I can assure you they do not, and reliance on this technique shows the distinct lack of experience of some of our newer Apache admins.  Every single http request is a direct request to the webserver.  Referrals are generated on the client-side and can be ANYTHING, anything at all. Remember, a good sysadmin never trusts his users or their input. 

Every http request is unvetted user input.

How could, the developers have avoided putting any security into wp-comments-post.php?  How could they allow direct access to that file?  Why is there not some sort of token or hash that is generated from the comment form and passed via the POST?  It seems reasonable to me that WP-Hashcash could pass its approval (based on some hash) upon POST and wp-comments-post.php could accept that as part of the environment.

Yet, there is no hook and no template post variables that can be extended by plugins without hacking wp-comments-post.php.  If comments are permitted by anonymous users on a post wp-comments-post.php will happily process the remote request and pass it to your moderation queue.

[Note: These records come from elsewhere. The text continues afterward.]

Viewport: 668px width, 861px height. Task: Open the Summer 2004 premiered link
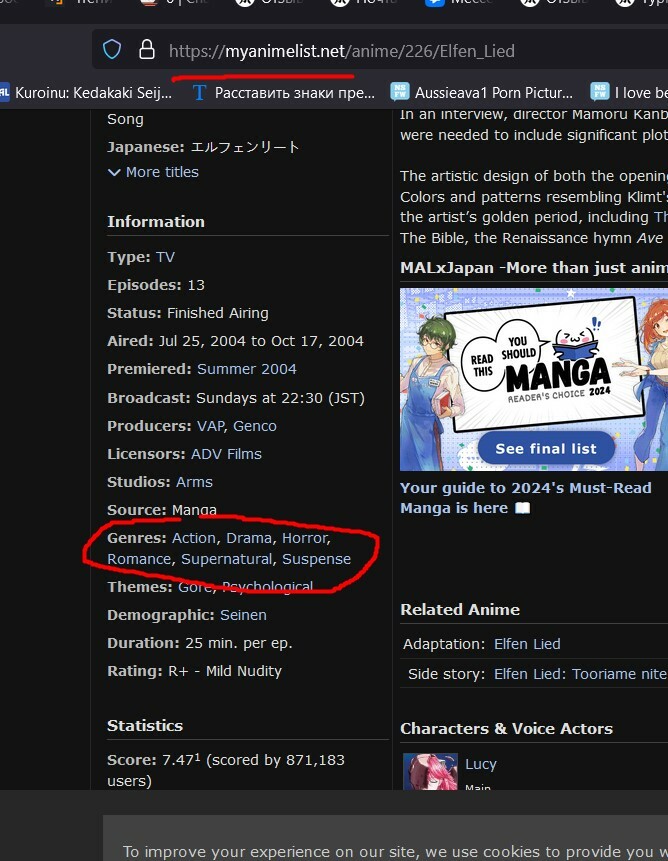(x=246, y=369)
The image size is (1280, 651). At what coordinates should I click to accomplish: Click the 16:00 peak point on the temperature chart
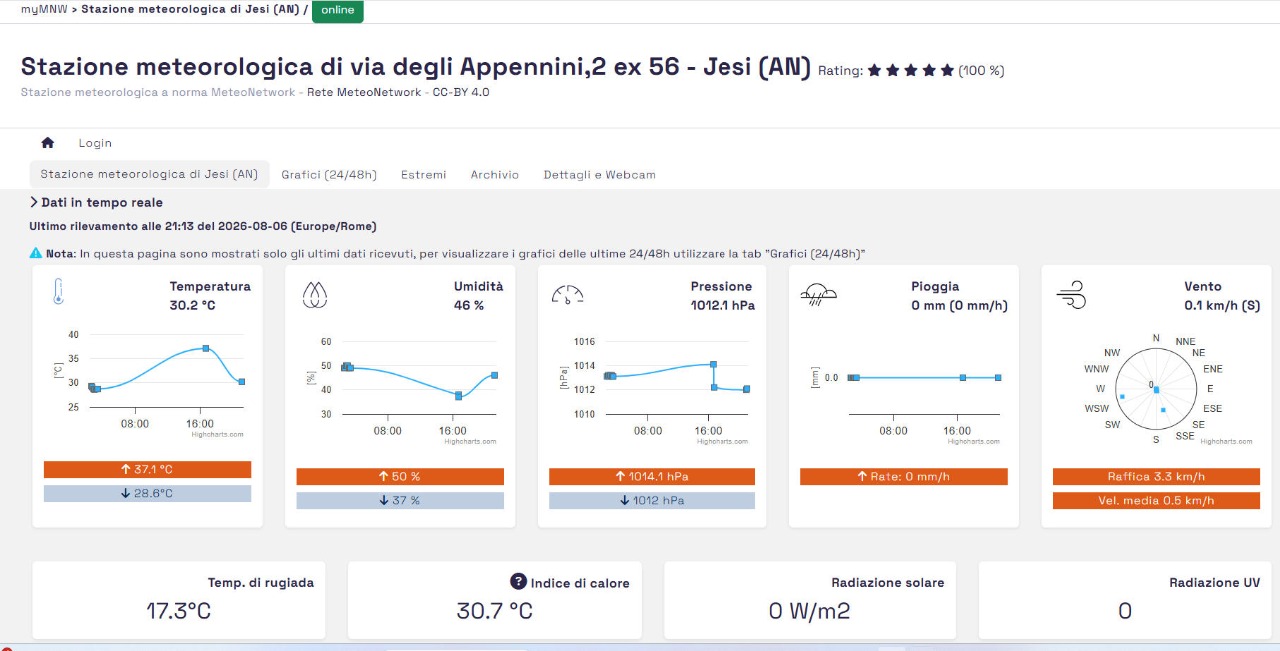pos(206,348)
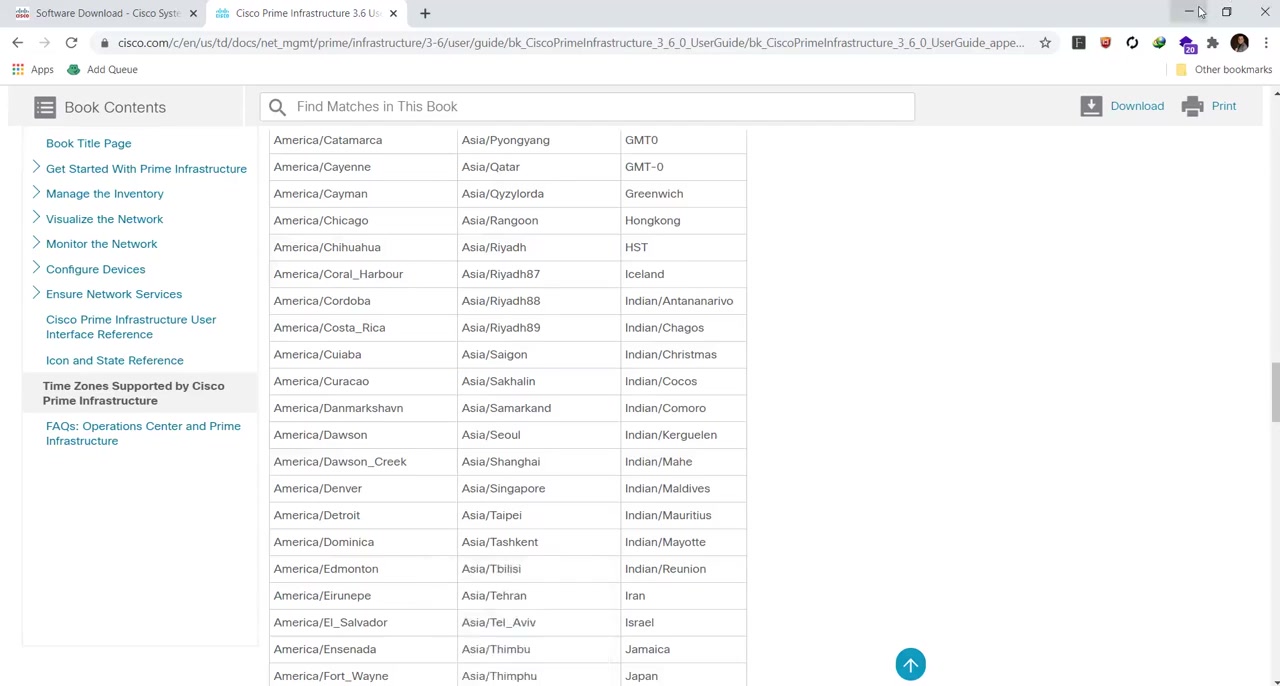Click the search magnifier icon
Image resolution: width=1280 pixels, height=686 pixels.
pyautogui.click(x=277, y=107)
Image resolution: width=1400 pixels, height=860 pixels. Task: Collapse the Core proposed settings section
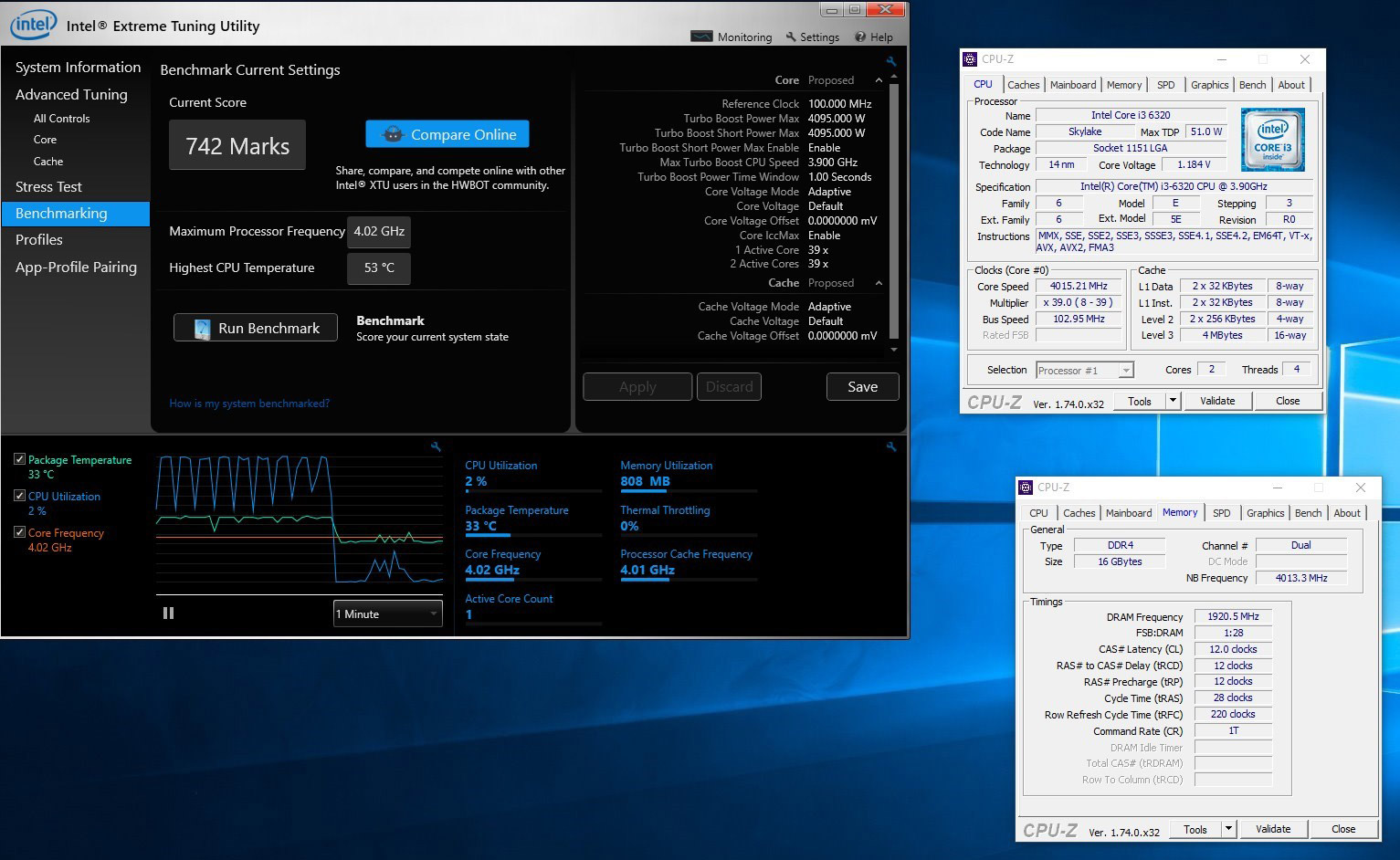pyautogui.click(x=879, y=80)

You can inject any browser string, referral, or comment you wish, all day, every day. 

The solution, it turns out is to take your fresh Wordpress installation and rename the following files to something unique to your installation (you can make it random if you wish):

  • wp-trackback.php
  • wp-comments-post.php
  • wp-signup.php

and then run

grep -rl wp-comments-post.php wordpress/ | while read file
do
   sed -i 's/wp-comments-post.php/hidden-comments-post.php/g' "$file"
done

and repeat that for each of other files wp-trackback.php and wp-signup.php (obviously modifying the targets appropriately).  You can just automate the process with a little shell script every time you update your wordpress installation (which is how we do it).

The result: now spammer bots do not know the name of the comment post script in your Wordpress installation.  They would have to pull the name from your particular instance (by looking at your comment form) and modify their bots to target you directly after that.  That is too much work, and I suspect they would not bother.  Better to go after the lower hanging fruit.

But still, I am left scratching my head.  How could direct access still be granted to wp-comments-post.php in 2010?  My solution is only a workaround based on obscurity and does not resolve the issue.  A true fix would involve wp-comment-post.php working in concert with the session of the user, javascript, or/and other parts of Wordpress.